The US Environmental Protection Agency (EPA) has approved the use of a common bacterium to kill wild mosquitoes that transmit viruses such as dengue, yellow fever and Zika...
[T]he agency told biotechnology start-up MosquitoMate that it could release the bacterium Wolbachia pipientis into the environment as a tool against the Asian tiger mosquito (Aedes albopictus). Lab-reared mosquitoes will deliver the bacterium to wild mosquito populations.
The decision — which the EPA has not formally announced — allows the company, which is based in Lexington, Kentucky, to release the bacteria-infected mosquitoes in 20 US states and Washington DC.
“It’s a non-chemical way of dealing with mosquitoes, so from that perspective, you’d think it would have a lot of appeal,” says David O’Brochta, an entomologist at the University of Maryland in Rockville.“I’m glad to see it pushed forward, as I think it could be potentially really important.”

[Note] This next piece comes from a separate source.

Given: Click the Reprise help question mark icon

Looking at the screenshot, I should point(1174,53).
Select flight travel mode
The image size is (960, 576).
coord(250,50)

The company will have to start small. Suppressing the mosquito population of an entire city is likely to require the weekly production of millions of these mosquitoes. To reach that level, [the] company must find a way to efficiently separate male mosquitoes from females. The company’s technicians now separate them both by hand and mechanically, [said Stephen Dobson, an entomologist at the University of Kentucky in Lexington and MosquitoMate's founder.]